Já se passaram seis décadas desde que resolvi na escola o primeiro ataque de bullying. Sentia que colegas do colégio particular vinham insistindo em menosprezo, ante minha situação perante a turma. Na verdade me encontrava entre meninos e meninas de uma elite financeira urbana. Nada de anormal. Minha origem era do interior e minha família lutava bravamente para viver com dignidade. Trabalhando desde criança, concluo que não morri. Tínhamos vacas leiteiras, galinhas e animais para completar a renda familiar. Vestia roupa simples sem o requinte dos demais colegas. Um dia, ia sair para aula e fui escalado para recolher uma vaca que escapou do curral. Na pressa nem percebi que a calça ficou embarrada. Um dos alunos e depois outros chamaram atenção e começaram a rir da mancha na roupa. Não demorou e comecei a bater em um deles. De pouca estatura (como até hoje), fiz valer-me por ser retaco. Nunca mais deixei de retaliar prenúncio de zombaria. Na verdade, agi erradamente, irascível à provocação. Era fato contornável. Hoje vejo as coisas com outro olhar, refletindo sobre as reações que ainda luto por controlar. Nem todos os que nos contrariam assim procedem por pura maldade. A própria fragilidade não assumida leva-nos a reações exageradas ou desaconselháveis. A natureza da profissão de jornalismo, em momento púgil, reforça esse caráter polêmico. A narrativa de denúncia ou situações mais graves fatalmente desagradam alguém, ainda que sempre tenha mantido respeito às partes. Nesta profissão não é fácil angariar simpatias, cumprindo o dever. O respeito, todavia, é provável.
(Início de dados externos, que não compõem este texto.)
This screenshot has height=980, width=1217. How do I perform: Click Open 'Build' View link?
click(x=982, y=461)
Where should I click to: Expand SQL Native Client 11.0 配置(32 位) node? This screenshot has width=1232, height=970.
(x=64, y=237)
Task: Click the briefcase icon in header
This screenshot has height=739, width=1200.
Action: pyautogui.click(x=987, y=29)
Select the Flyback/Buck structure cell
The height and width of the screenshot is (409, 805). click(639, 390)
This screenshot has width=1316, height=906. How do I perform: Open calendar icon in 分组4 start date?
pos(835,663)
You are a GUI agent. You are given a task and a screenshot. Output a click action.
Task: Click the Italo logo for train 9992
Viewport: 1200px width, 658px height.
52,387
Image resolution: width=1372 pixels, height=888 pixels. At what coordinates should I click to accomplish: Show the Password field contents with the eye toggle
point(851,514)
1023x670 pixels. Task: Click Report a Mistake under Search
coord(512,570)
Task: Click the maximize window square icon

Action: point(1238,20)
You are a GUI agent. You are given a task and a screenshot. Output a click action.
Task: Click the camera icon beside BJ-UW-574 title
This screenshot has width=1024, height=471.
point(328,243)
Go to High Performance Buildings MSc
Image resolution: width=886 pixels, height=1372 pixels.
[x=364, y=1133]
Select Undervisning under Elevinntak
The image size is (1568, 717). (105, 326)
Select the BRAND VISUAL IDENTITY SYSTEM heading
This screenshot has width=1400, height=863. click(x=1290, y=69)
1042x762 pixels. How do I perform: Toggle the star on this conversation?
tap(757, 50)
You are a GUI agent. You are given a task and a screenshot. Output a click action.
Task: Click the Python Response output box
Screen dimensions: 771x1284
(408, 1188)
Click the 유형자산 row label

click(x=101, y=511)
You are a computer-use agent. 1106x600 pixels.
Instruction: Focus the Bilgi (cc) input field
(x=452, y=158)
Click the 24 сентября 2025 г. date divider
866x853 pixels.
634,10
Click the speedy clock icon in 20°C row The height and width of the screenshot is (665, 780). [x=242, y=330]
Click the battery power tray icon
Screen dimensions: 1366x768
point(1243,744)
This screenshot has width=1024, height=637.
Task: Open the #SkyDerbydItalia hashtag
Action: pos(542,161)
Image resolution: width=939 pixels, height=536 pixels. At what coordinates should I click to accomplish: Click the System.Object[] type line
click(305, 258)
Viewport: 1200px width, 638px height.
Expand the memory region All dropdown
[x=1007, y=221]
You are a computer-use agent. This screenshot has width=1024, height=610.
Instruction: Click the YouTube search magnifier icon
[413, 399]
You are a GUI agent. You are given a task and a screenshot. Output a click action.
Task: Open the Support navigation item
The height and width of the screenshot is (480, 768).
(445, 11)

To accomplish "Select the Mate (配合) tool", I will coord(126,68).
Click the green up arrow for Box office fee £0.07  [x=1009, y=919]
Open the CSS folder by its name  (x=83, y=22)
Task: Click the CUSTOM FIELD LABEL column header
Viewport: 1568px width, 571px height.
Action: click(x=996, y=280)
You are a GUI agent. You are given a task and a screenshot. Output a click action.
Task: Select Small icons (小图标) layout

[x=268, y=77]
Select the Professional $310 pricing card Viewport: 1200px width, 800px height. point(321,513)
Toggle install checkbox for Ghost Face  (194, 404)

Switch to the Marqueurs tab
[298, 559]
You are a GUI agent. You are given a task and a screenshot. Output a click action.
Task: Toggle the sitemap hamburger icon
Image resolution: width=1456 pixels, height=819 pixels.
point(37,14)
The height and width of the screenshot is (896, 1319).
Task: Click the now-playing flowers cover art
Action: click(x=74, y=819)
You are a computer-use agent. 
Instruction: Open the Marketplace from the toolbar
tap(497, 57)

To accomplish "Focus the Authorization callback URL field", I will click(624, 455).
É preciso coragem. Hoje vejo veteranos da lida na comunicação que exerceram com retidão a missão de informar e opinar, mas que pagam o preço pela devoção à verdade perante as incompreensões. É assim, todo o jornalista sabe que não será unanimidade numa sociedade que também odeia a verdade. Inevitável que alguém o considere réprobo. A própria agitação dos tempos do ponto de vista dialético cria polêmica. “Veritas parit odium” (a verdade gera ódio).
Pessoas difíceis
Provavelmente seja o menor volume das publicações do consagrado autor Jorge A. Salton – Convivendo com Pessoas Difíceis. Um opúsculo, todavia, é de enorme valor pela revelação científica das relações entre todas as pessoas. Ninguém pode dizer que está fora das questões abordadas. A vertente do apreço que tenho pela obra não é a mera fragilidade pela ausência de outra visão literária. Procurei outras literaturas com alguma aproximação como Augusto Kury, autor internacional de renome, mas sem a mesma incisão específica. Tenho lido bastante sobre a escravidão no Brasil. Aceito, no entanto a crítica “timeo homo unius libre” (temo o homem de um livro só). A individualidade é importante a ser avaliada, como ensina Ernest Hemingway, na obra lida por todos – O Velho e o Mar. Tal indigência literária, no entanto, não impede a preocupação com a momentosa necessidade de melhor entendimento entre as pessoas.
Tolerância
Está aí uma questão: como despertar a consciência da compaixão quando a ordem é a disputa feroz pela simples vantagem material, ou de status social? Como responder ao momento inflamado dos relacionamentos, familiar ou na coletividade, em meio à pandemia. Os meios de comunicação eletrônica seguem frenéticos de chofre ao apelo solidário. Independentemente do nível cultural todos sabem que as maldades como meio de êxito só pioram. A inveja, o egoísmo, e seqüelas formam sistema agressor crescente, sem empatia, num desenfreado pensar maniqueísta. É esta limitação humana que precisa ser tratada, como diz Jorge Salton.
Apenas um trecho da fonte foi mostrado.